# Week 6 Code Explanation



In [4]:
# Importing necessary libraries
import random
import networkx as nx
import matplotlib.pyplot as plt
import numpy as np
import pandas as pd
import time
import community as community_louvain


## Query 0: Preparing the Graph

We start by loading the graph data from CSV files, create an undirected, unweighted graph, and focus on its largest connected component.


In [5]:
# Load the graph data from CSV files
edges_filename = "edges.csv"
nodes_filename = "nodes.csv"

df_edges = pd.read_csv(edges_filename)
df_nodes = pd.read_csv(nodes_filename)

# Create the graph using the edges CSV
G = nx.from_pandas_edgelist(df_edges, '# source', ' target')

# Ensure the graph is undirected and unweighted
G = nx.to_undirected(G)

# Remove self-loops if necessary
if nx.is_frozen(G):
    G = nx.Graph(G)  # Unfreeze if frozen
G.remove_edges_from(nx.selfloop_edges(G))

# Keep only the largest connected component
largest_cc = max(nx.connected_components(G), key=len)
G = G.subgraph(largest_cc).copy()


## Query 1: Implementing Community Detection Techniques

We implement three different community detection techniques: Bridge Removal Method, Modularity Optimization, and Label Propagation.
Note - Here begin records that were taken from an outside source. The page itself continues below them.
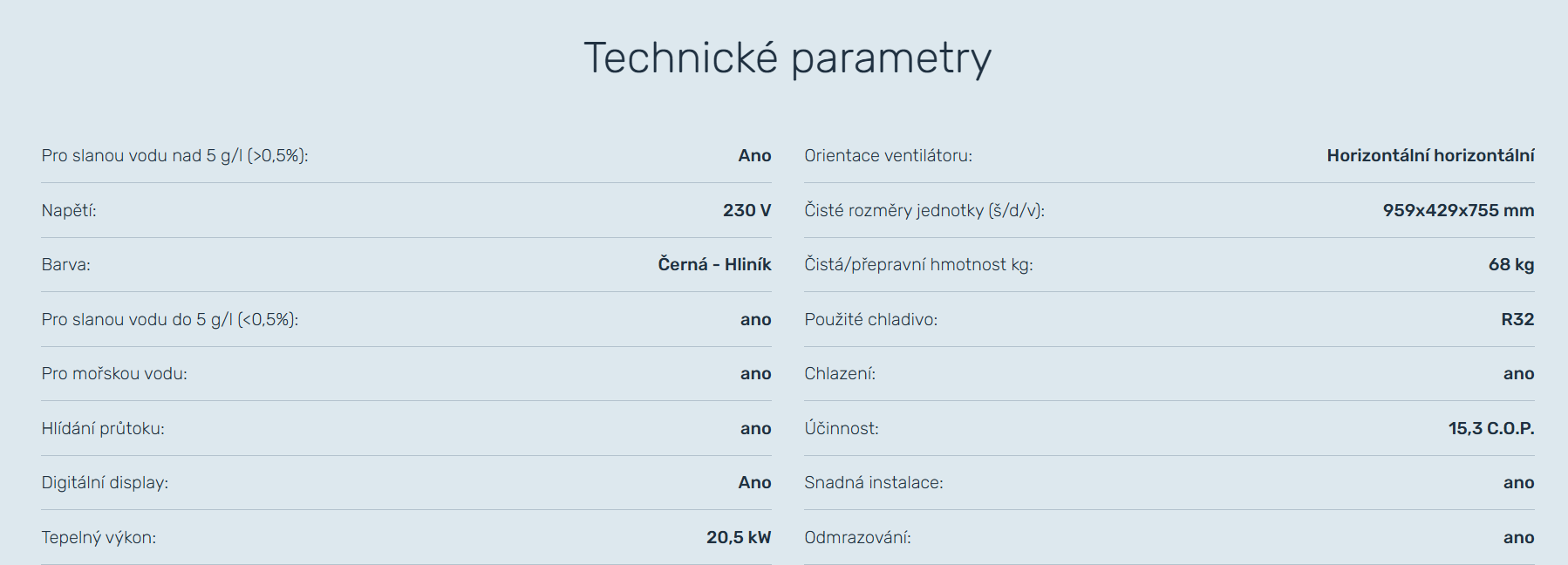This screenshot has width=1568, height=565.
Task: Click the Technické parametry heading
Action: 787,59
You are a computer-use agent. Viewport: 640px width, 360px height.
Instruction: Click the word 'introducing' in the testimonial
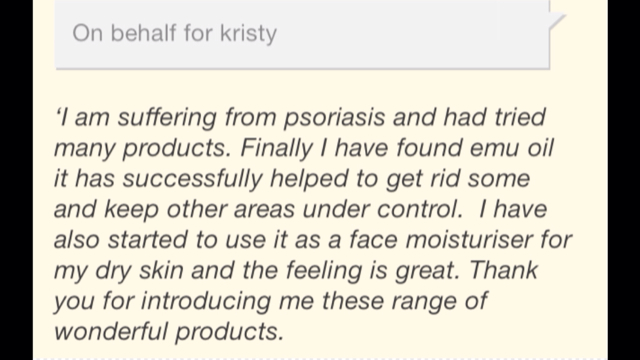206,302
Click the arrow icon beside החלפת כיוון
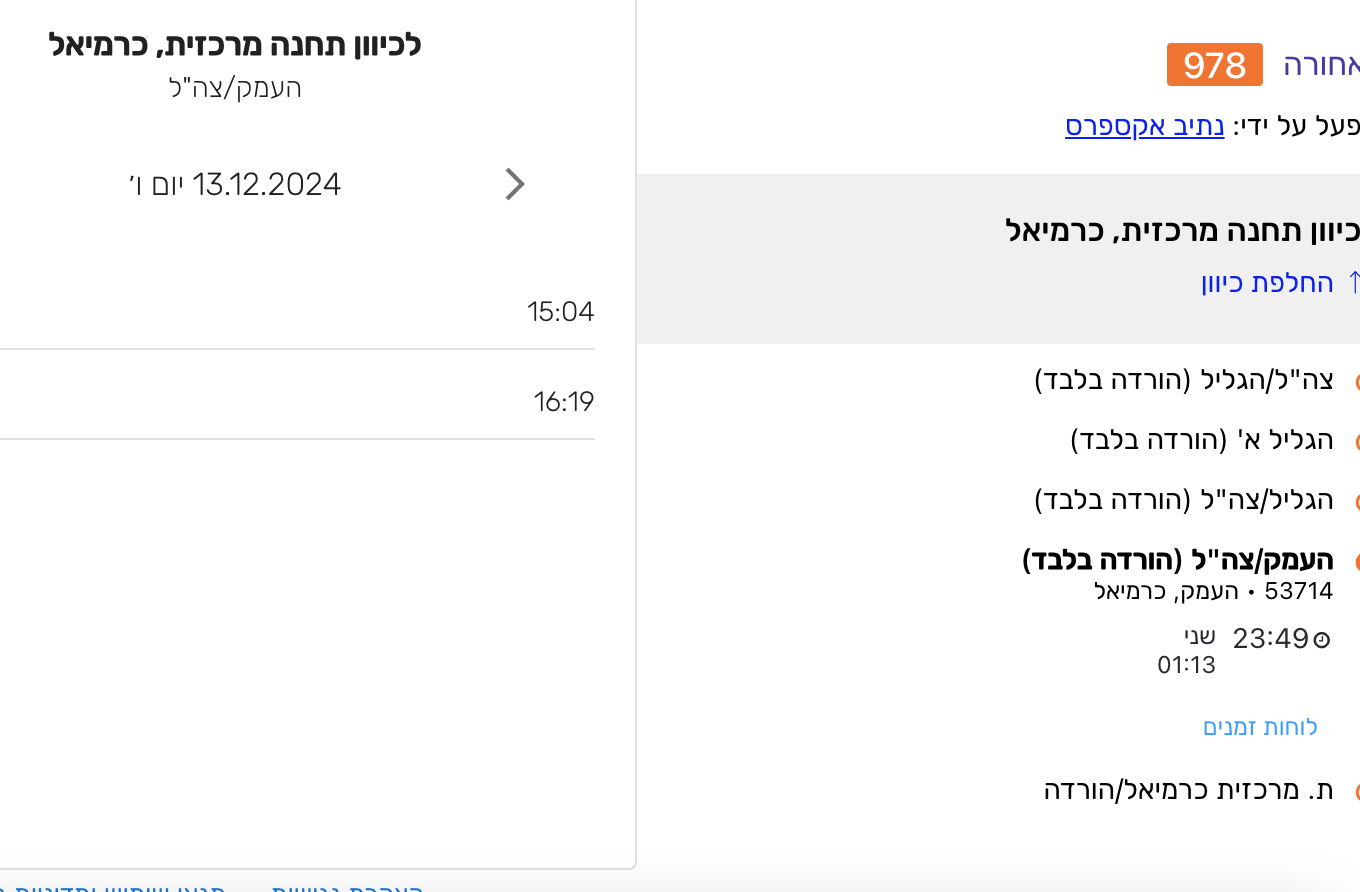The height and width of the screenshot is (892, 1360). [1354, 282]
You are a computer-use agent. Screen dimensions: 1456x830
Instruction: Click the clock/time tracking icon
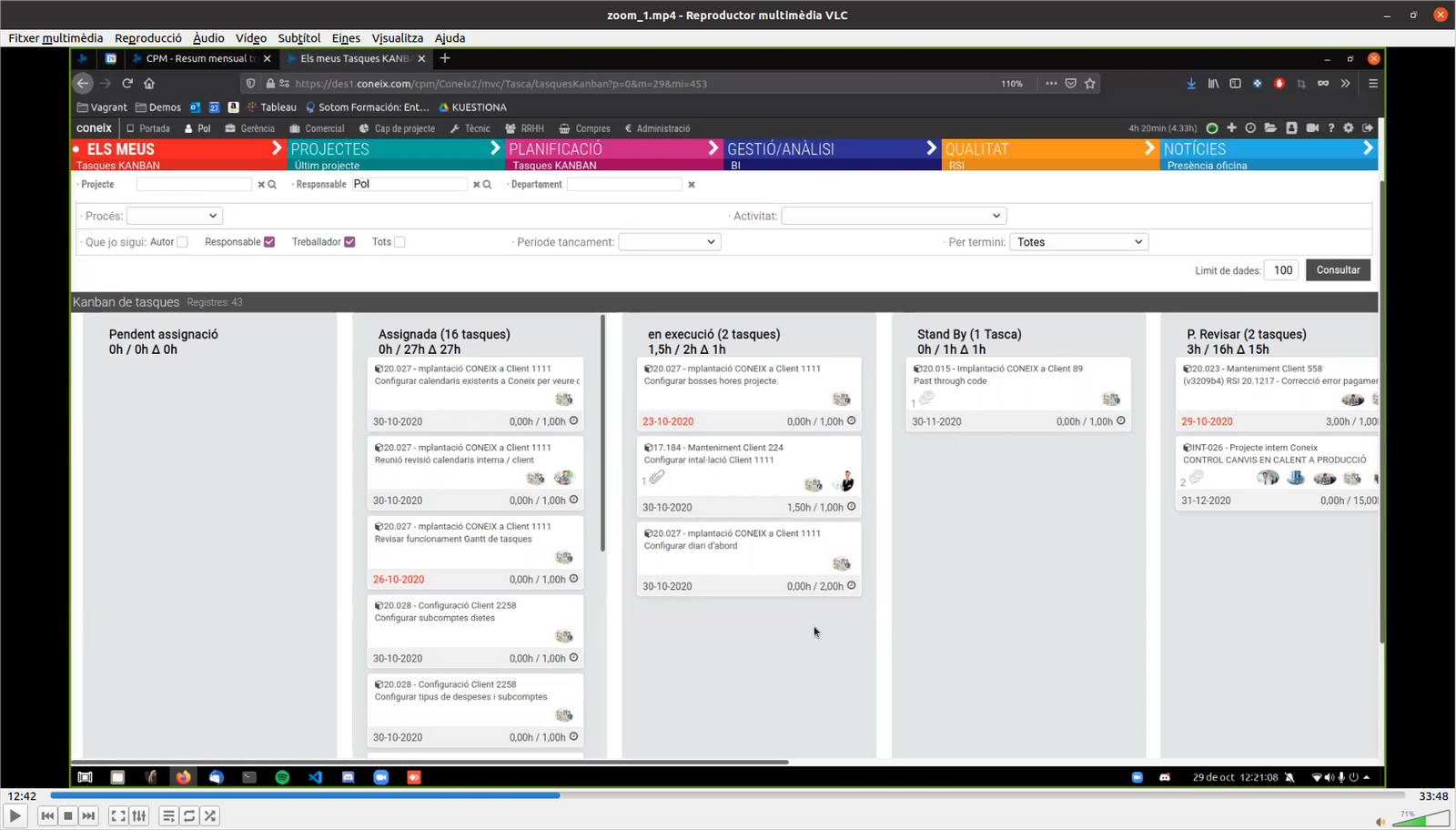pyautogui.click(x=1251, y=128)
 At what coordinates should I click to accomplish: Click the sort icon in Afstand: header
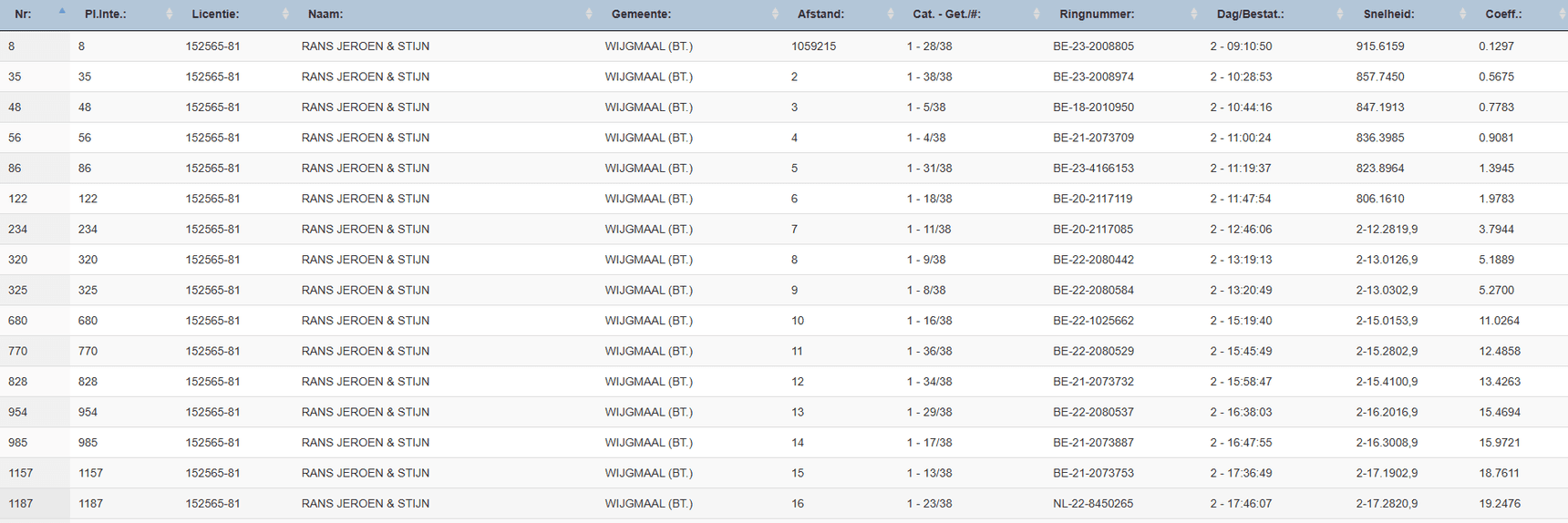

### A) Bridge Removal Partition

In [8]:
def bridge_removal_partition(G):
    # Create a copy of the graph to work with
    G_no_bridges = G.copy()

    # Identify all bridges in the graph
    bridges = list(nx.bridges(G_no_bridges))

    # Remove these bridges from the graph
    G_no_bridges.remove_edges_from(bridges)

    # Identify the connected components in the graph after bridge removal
    components = [G_no_bridges.subgraph(c).copy() for c in nx.connected_components(G_no_bridges)]

    # Initialize lists to store modularity scores and community partitions
    modularity_scores = []
    community_partitions = []

    # Iterate over each component formed after removing bridges
    for comp in components:
        # Get the nodes in the current component
        community = list(comp.nodes)

        # Identify all other nodes in the graph not in the current component
        other_nodes = set(G.nodes()) - set(community)

        # Create a partition dictionary where nodes in the community are marked '0' and others '1'
        partition = {node: 0 for node in community}
        partition.update({node: 1 for node in other_nodes})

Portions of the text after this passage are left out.